### What you need to do
The answer must reproduce every record exactly, with all pictures omitted.

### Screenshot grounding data
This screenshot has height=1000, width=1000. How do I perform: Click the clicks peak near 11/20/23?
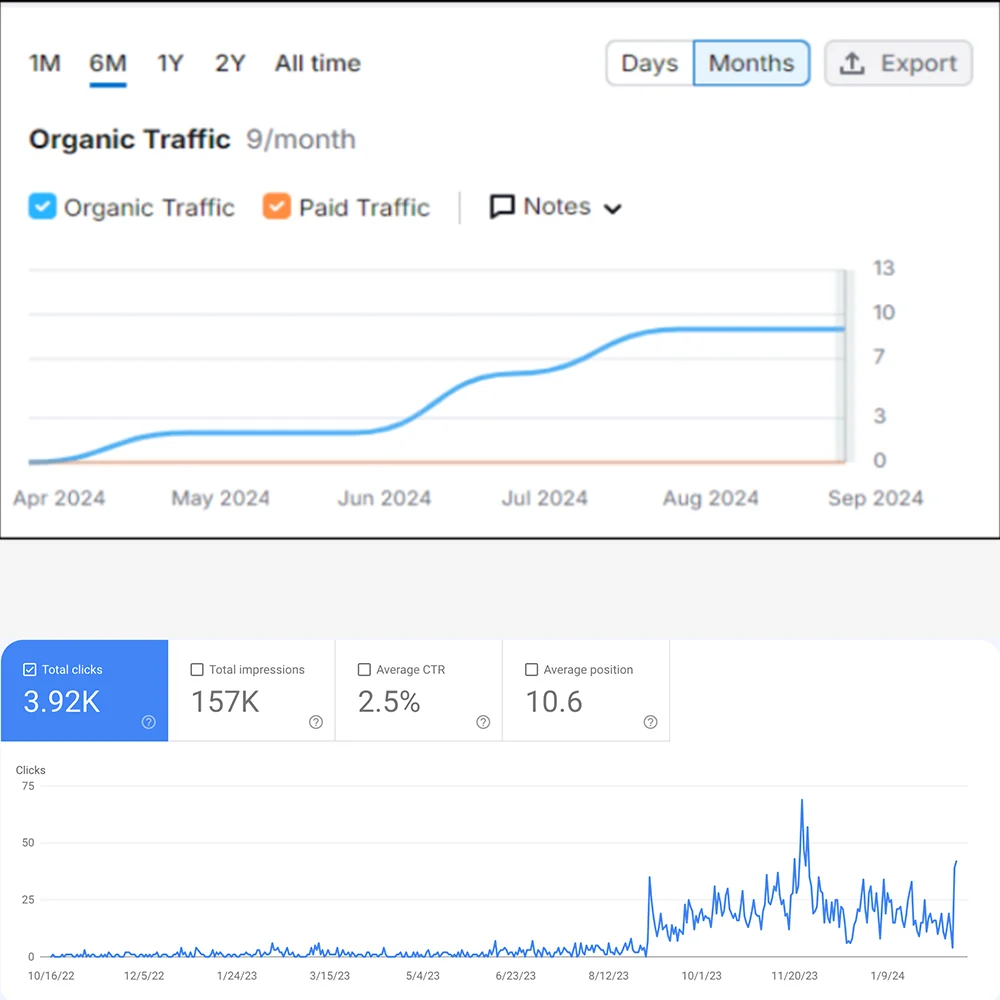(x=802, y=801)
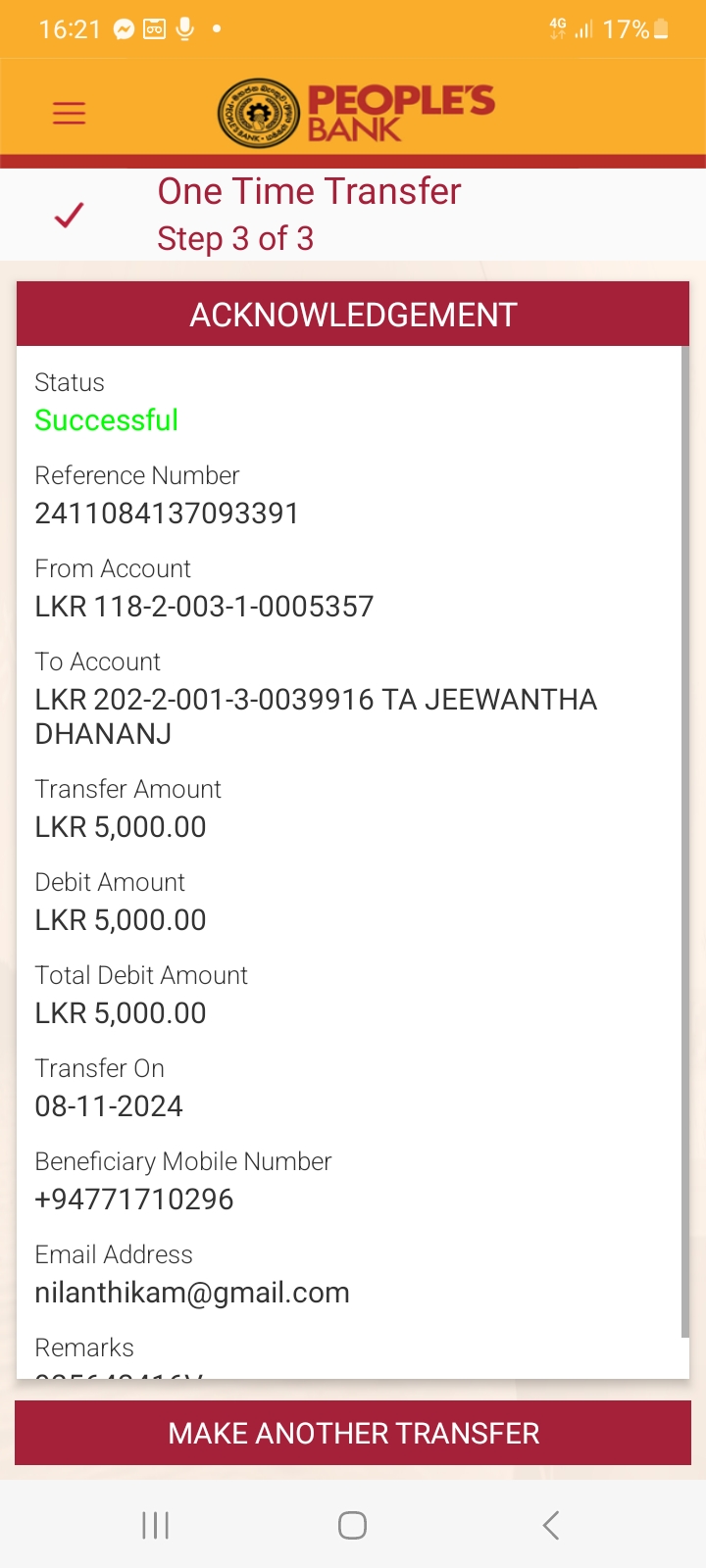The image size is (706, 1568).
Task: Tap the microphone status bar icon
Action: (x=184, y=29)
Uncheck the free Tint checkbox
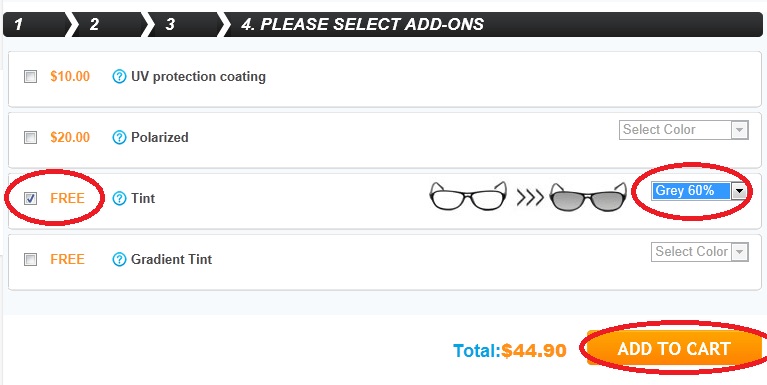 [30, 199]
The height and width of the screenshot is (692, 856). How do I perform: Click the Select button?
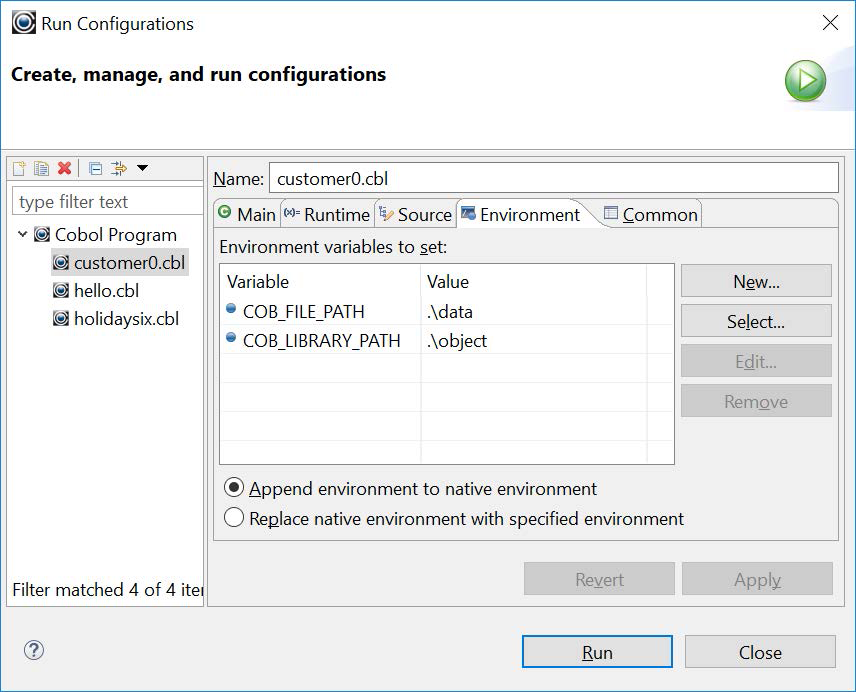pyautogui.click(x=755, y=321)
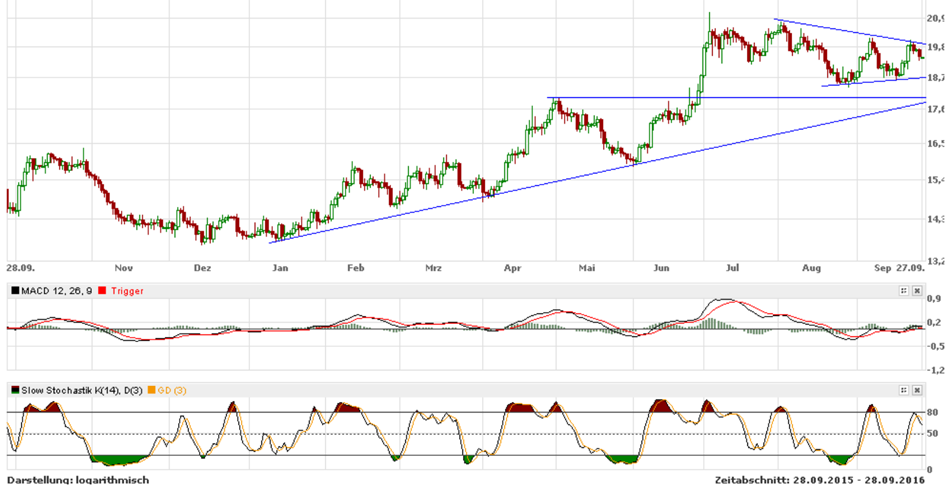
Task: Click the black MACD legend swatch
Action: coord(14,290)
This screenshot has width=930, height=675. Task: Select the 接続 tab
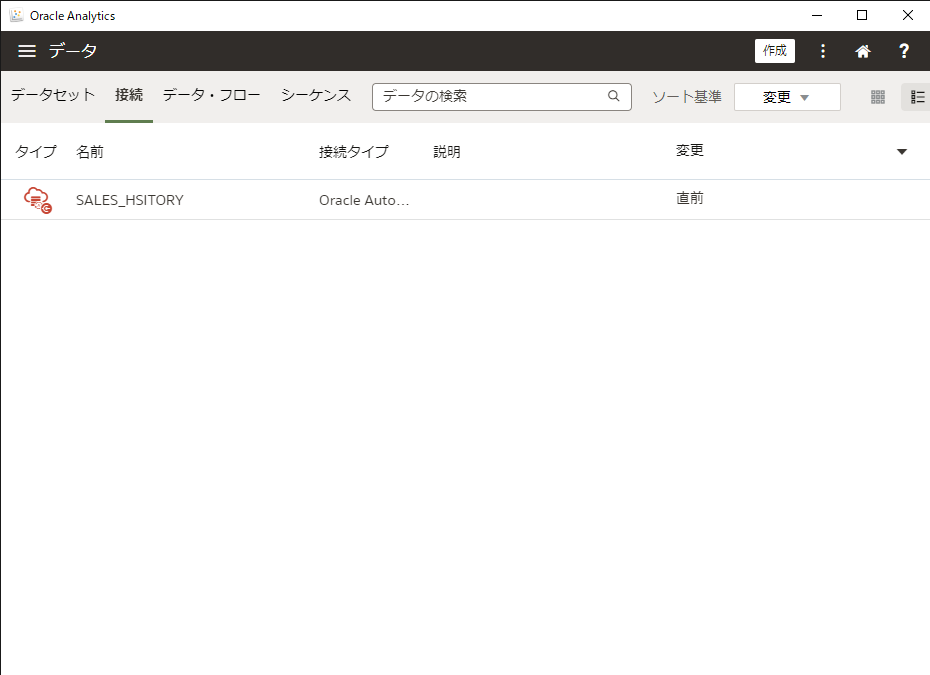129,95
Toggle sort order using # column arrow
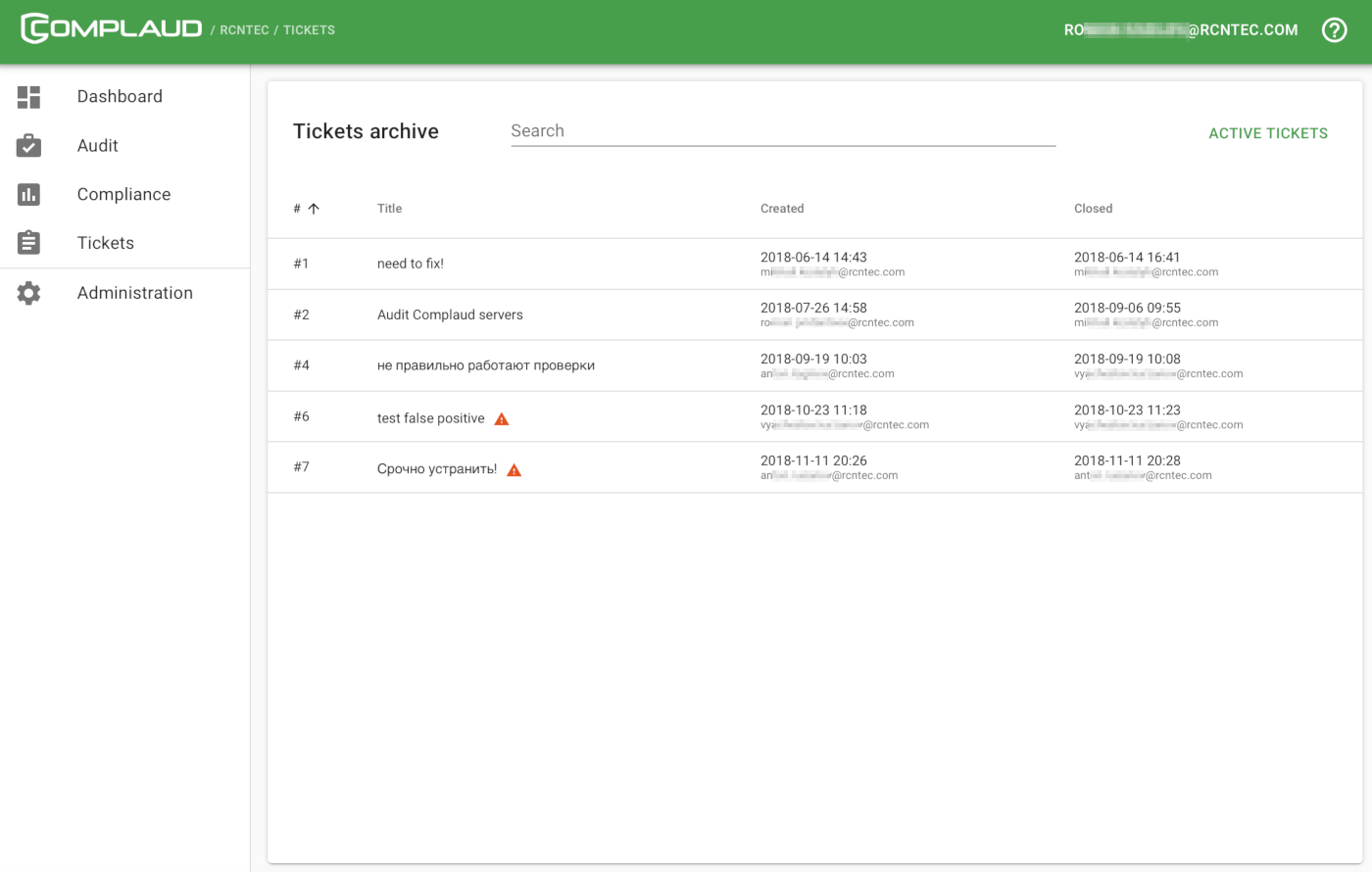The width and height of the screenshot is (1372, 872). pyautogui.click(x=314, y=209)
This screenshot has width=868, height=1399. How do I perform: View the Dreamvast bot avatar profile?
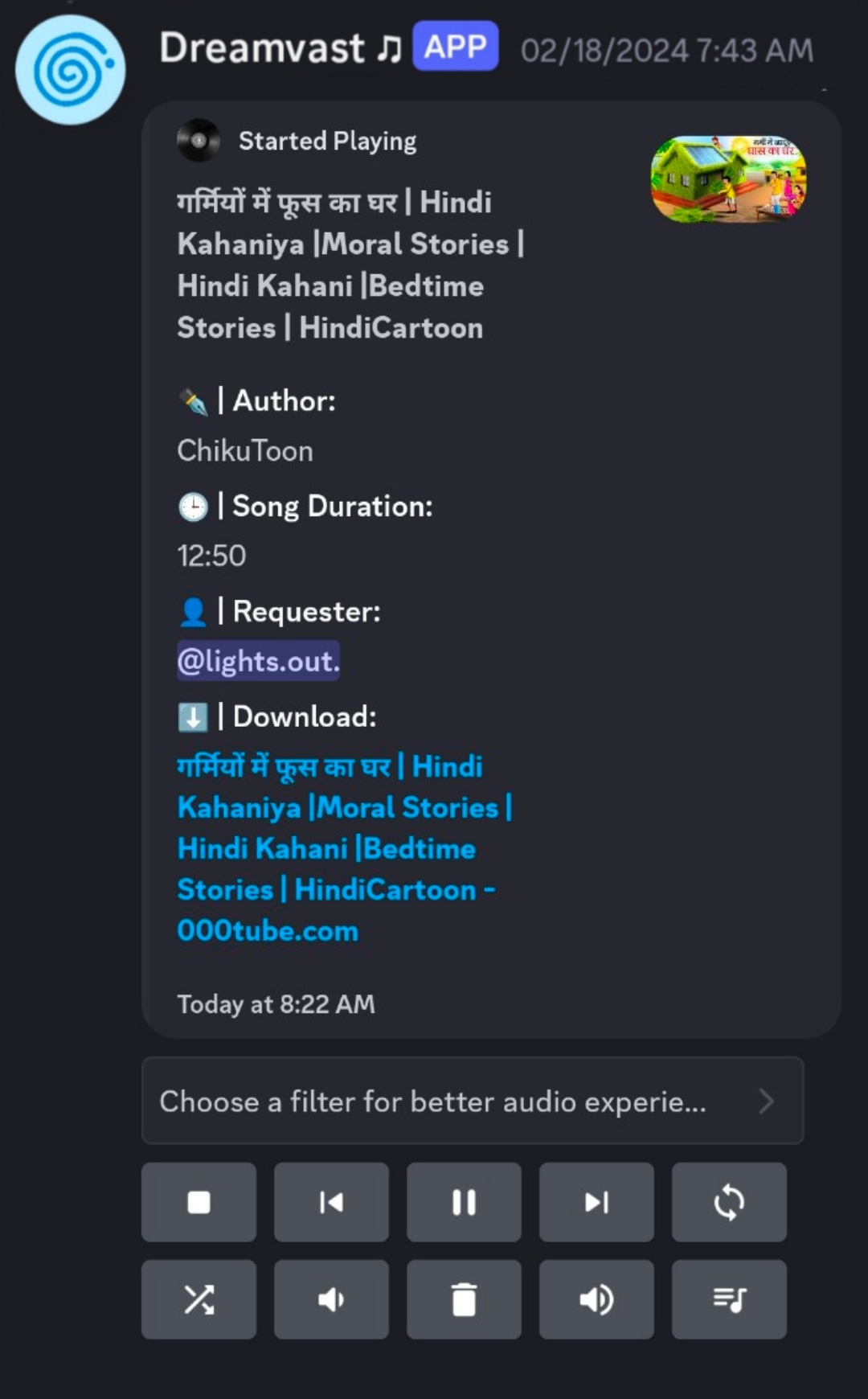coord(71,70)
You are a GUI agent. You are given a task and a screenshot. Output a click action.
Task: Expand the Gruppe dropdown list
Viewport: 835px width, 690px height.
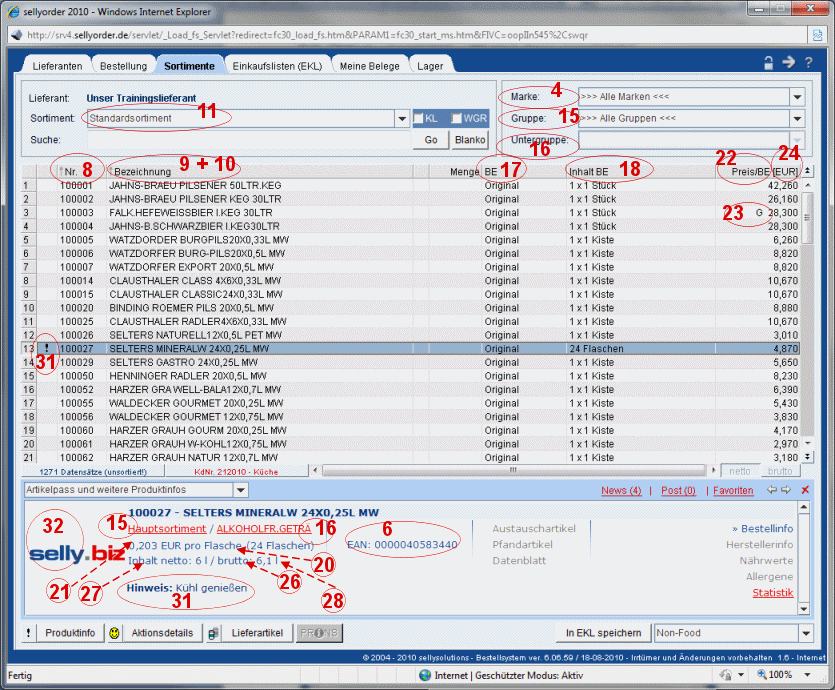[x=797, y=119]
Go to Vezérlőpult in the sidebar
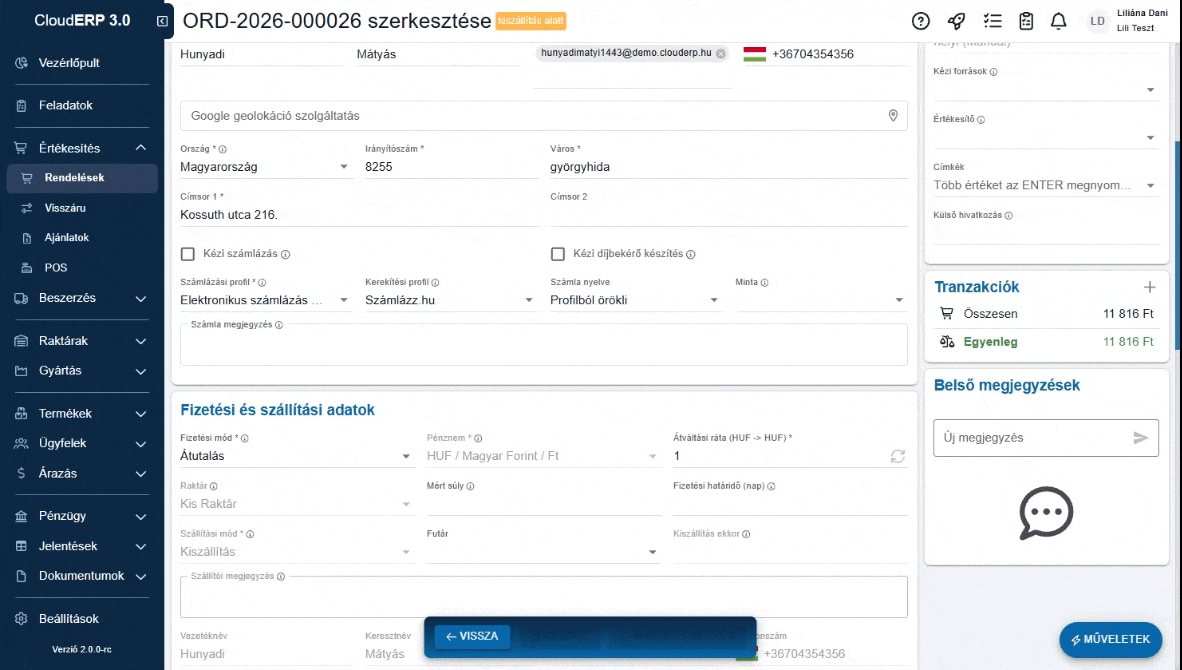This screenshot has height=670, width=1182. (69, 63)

### Solution for this problem
This screenshot has height=1000, width=1000. How do I perform: Click the clicks peak near 11/20/23?
(x=802, y=801)
The image size is (706, 1568).
Task: Tap the microphone status bar icon
Action: (x=184, y=29)
Uncheck the free Tint checkbox
 [30, 199]
The height and width of the screenshot is (692, 856). How do I perform: Click the Select button?
pyautogui.click(x=755, y=321)
Task: Click the black MACD legend swatch
Action: coord(14,290)
This screenshot has width=930, height=675. Task: Select the 接続 tab
129,95
Toggle sort order using # column arrow
The width and height of the screenshot is (1372, 872). pyautogui.click(x=314, y=209)
This screenshot has width=868, height=1399. How do I perform: View the Dreamvast bot avatar profile?
coord(71,70)
You are a GUI agent. You are given a task and a screenshot. Output a click action.
Task: Expand the Gruppe dropdown list
Viewport: 835px width, 690px height.
[x=797, y=119]
Go to Vezérlőpult in the sidebar
This screenshot has height=670, width=1182. (69, 63)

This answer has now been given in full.